TASK DETAILS:
Copy out all the lines of the data that hold the word "beside".

=== Section Start ===

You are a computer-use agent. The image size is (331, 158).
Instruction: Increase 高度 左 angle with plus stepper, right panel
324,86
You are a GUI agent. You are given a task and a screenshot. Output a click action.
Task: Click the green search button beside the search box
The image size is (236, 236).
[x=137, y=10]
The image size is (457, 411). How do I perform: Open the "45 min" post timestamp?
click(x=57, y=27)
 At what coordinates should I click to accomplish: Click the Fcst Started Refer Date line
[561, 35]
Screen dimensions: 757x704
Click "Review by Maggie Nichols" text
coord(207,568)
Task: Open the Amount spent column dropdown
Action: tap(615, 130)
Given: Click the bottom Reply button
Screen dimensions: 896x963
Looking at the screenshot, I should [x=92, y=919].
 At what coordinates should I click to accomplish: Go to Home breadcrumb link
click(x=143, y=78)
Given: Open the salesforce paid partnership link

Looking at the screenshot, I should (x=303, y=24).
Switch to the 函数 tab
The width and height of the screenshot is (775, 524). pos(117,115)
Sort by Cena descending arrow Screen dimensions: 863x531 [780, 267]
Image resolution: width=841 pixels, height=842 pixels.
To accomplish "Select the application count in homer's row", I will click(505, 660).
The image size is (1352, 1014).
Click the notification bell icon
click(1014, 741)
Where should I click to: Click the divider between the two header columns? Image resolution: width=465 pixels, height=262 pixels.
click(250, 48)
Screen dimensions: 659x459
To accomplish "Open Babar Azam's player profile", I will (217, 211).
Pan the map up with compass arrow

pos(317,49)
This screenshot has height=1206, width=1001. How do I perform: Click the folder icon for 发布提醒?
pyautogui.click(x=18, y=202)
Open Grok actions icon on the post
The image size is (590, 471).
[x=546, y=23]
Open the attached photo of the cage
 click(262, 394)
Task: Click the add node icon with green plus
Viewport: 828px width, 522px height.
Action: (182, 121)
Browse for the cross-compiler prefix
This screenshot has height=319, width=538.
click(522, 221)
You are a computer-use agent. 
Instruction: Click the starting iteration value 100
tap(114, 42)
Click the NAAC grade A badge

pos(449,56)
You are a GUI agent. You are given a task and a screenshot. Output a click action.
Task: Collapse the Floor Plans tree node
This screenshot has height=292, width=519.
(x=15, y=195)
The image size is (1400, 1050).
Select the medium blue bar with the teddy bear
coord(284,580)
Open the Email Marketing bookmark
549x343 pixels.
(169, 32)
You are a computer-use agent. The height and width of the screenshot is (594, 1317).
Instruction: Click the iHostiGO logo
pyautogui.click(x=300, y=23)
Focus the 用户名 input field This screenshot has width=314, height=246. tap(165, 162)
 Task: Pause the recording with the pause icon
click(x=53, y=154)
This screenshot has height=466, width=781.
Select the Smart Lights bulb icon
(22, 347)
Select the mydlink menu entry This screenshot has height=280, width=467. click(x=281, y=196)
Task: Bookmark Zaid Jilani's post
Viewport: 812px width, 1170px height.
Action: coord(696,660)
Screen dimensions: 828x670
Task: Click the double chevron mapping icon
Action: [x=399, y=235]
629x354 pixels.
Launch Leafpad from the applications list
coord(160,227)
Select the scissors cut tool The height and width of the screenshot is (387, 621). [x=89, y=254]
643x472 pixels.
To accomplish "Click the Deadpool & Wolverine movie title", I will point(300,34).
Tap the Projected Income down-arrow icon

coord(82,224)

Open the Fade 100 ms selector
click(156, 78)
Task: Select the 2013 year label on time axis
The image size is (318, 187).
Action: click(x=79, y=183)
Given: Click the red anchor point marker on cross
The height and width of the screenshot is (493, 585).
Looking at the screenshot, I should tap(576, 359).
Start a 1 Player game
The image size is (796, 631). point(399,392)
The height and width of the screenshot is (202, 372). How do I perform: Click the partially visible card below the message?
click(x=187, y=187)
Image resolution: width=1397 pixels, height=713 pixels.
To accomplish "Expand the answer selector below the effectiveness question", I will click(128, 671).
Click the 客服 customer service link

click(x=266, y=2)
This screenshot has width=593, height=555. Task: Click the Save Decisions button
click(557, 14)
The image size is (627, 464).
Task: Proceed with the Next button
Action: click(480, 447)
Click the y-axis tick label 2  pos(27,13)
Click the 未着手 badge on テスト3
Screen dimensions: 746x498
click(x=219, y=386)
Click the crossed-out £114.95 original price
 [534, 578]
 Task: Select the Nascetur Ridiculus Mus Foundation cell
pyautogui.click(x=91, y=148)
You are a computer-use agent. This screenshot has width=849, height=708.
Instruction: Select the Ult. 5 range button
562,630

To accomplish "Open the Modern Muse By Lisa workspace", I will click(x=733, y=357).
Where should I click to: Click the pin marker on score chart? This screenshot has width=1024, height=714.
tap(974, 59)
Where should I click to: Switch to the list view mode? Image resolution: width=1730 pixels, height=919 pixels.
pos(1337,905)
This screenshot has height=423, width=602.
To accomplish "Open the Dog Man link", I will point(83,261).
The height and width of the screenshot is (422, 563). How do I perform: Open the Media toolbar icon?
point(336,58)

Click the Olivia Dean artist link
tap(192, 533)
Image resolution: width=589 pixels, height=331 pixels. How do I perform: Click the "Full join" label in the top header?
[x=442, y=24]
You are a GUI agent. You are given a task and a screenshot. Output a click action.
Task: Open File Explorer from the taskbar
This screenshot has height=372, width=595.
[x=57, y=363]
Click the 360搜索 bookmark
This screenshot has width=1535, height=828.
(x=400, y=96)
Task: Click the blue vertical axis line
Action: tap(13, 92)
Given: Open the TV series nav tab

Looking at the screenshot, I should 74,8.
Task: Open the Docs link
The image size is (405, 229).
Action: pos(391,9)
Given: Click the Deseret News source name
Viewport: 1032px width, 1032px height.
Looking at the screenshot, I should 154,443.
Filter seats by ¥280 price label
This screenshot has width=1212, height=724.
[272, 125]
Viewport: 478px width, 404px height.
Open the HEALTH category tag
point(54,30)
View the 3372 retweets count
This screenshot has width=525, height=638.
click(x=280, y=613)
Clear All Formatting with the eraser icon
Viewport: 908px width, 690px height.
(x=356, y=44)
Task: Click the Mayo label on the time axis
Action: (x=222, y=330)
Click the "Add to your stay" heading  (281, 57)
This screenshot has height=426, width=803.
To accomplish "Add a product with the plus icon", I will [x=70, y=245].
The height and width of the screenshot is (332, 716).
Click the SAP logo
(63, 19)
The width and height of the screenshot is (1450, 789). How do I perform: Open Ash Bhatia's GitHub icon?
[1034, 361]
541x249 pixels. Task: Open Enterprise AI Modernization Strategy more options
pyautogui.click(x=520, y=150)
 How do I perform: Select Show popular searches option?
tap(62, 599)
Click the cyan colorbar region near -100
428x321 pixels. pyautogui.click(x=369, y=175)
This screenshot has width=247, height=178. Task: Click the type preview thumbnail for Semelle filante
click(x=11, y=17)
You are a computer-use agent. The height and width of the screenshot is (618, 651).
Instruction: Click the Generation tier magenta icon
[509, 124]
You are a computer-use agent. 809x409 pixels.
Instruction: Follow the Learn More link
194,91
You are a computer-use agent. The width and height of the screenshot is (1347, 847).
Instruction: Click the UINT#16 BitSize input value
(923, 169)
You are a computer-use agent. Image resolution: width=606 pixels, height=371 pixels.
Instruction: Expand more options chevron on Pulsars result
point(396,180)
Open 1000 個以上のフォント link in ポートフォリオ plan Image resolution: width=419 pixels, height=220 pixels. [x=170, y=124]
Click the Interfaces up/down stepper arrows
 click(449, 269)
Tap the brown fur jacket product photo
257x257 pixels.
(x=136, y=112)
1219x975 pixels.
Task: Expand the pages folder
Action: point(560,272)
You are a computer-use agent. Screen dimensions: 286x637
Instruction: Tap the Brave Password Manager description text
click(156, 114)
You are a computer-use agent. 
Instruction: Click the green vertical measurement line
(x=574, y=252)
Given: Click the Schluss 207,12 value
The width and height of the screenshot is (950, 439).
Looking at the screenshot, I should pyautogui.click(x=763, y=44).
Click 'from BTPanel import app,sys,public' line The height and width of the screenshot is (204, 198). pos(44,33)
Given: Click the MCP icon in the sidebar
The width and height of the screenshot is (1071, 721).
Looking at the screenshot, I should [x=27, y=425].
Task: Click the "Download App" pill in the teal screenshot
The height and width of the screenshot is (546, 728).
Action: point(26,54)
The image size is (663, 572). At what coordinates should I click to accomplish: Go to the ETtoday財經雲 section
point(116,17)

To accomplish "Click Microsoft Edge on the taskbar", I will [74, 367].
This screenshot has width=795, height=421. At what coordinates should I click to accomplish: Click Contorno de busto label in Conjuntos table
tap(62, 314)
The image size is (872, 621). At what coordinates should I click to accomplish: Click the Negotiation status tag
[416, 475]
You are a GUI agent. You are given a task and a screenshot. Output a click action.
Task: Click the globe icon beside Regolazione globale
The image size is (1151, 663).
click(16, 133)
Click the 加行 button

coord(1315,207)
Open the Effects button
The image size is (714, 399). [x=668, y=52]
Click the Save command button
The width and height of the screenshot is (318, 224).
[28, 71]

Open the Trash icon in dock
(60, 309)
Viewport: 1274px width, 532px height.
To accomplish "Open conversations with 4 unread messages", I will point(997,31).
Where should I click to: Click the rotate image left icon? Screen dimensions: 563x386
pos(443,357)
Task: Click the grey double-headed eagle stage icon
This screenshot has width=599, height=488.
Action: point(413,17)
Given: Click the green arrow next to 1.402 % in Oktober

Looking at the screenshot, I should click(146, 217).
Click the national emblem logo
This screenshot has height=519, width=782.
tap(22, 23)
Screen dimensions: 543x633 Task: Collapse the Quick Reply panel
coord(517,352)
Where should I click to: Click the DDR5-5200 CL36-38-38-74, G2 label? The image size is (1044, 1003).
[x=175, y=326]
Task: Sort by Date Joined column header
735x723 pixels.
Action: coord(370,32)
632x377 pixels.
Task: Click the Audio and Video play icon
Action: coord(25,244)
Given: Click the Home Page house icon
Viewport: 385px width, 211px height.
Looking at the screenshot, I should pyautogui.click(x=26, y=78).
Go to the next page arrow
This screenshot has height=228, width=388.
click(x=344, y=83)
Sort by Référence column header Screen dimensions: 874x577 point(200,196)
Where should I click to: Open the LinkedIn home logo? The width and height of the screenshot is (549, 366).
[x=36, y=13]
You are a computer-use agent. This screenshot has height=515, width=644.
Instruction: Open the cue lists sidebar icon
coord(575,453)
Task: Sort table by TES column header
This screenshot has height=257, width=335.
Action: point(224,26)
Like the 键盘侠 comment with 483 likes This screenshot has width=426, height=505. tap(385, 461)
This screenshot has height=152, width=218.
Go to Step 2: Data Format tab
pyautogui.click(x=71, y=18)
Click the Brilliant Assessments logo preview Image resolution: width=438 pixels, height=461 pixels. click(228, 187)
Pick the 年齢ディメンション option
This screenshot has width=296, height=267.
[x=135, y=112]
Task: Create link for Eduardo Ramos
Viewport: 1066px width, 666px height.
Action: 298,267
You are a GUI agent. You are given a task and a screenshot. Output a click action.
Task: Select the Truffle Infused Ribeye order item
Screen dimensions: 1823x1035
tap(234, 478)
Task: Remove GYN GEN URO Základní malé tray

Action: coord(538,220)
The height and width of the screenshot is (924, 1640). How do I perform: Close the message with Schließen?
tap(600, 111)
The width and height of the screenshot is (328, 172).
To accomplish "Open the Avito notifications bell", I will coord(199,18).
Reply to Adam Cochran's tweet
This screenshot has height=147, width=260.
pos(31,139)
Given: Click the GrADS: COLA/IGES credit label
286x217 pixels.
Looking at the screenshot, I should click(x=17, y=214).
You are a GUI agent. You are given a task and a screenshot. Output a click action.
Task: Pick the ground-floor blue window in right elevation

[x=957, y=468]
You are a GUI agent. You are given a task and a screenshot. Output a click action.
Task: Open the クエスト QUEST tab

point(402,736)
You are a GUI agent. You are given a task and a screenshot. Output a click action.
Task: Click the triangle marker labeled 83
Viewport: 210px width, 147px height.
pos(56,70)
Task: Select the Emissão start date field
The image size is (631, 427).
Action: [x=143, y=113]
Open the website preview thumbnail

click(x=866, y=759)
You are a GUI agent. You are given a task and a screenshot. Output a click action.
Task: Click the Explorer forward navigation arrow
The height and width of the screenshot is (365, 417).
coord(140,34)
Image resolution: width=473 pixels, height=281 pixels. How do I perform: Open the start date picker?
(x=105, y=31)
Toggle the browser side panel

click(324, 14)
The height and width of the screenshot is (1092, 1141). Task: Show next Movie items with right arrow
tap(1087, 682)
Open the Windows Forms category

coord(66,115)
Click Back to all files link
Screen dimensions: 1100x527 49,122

=== Section End ===

WRITTEN ANSWER:
Task: Click the green search button beside the search box
Task: Click the globe icon beside Regolazione globale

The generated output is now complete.